My manager seems to have been refusing to interact with me lately except by way of email, and even then his emails always seem to have a critical or angry tone with numerous exclamation marks and bold font. It seems to stem from a particular transaction when I dared to suggest another way of tackling a particular legal problem. I suspect his ego may have been bruised as my suggestion went down better with the client. Ever since then I have been getting blanked by him in the office: if I attempt to call him he won’t answer the phone and he does not follow through with our one-to-one meetings. I appreciate that he is more senior than me but he is acting like a spoilt child and I’m getting increasingly anxious by his emails and am feeling less confident in my ability.

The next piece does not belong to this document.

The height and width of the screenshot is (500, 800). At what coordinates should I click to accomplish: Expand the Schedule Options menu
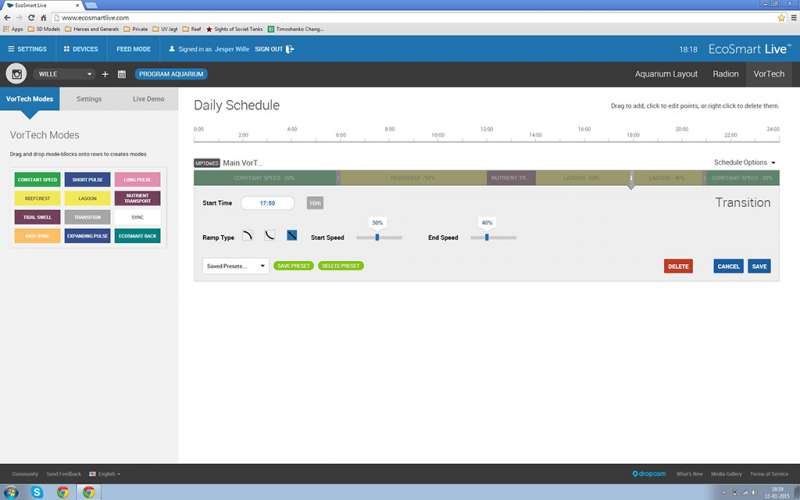click(x=745, y=162)
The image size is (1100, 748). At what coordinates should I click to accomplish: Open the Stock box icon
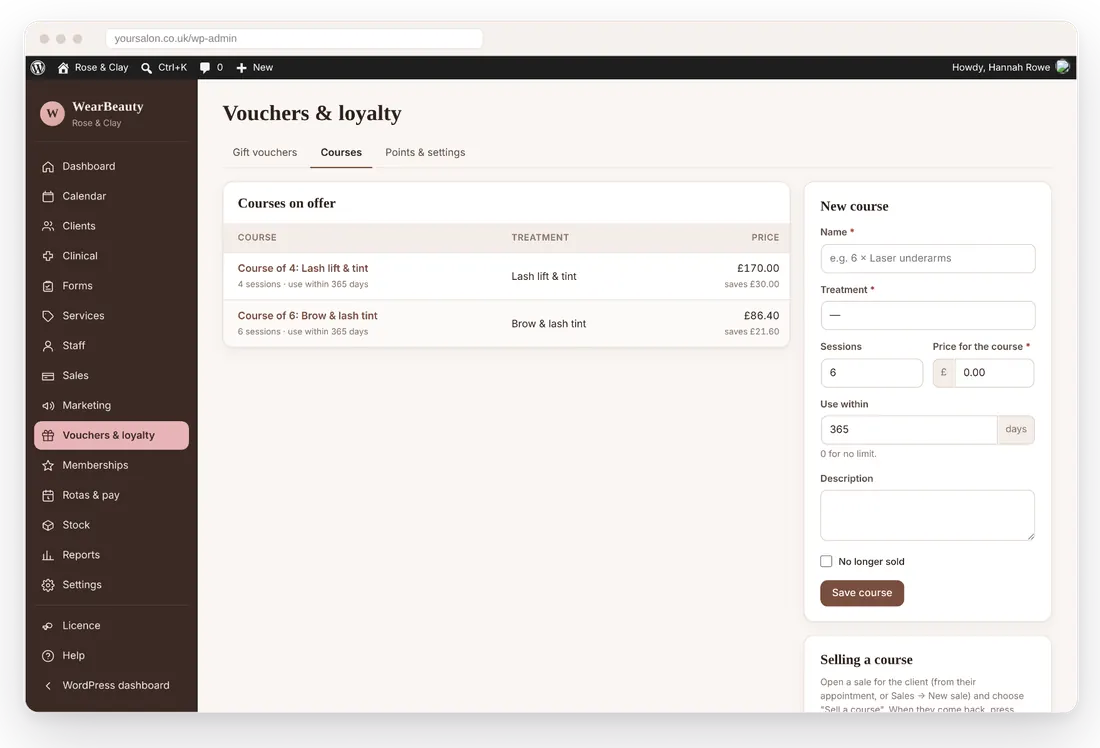pyautogui.click(x=48, y=525)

The behaviour you are describing is certainly unwarranted, but more importantly is a clear form of bullying. Repeated put-downs, whether done in person or in the form of email, are unacceptable, but his behaviour is particularly cowardly as he is hiding behind a computer in his attempts to pull you down. Like a cowardly online troll he is attempting to make you miserable and clearly does not have the guts to address any concerns directly with you in a calm and professional manner.
I suggest that you print off all the relevant emails and look to address this matter with another senior manager or indeed HR. Your self-esteem and anxiety levels are clearly being affected by this individual’s unacceptable behaviour and you need to address this before it affects you in the long term.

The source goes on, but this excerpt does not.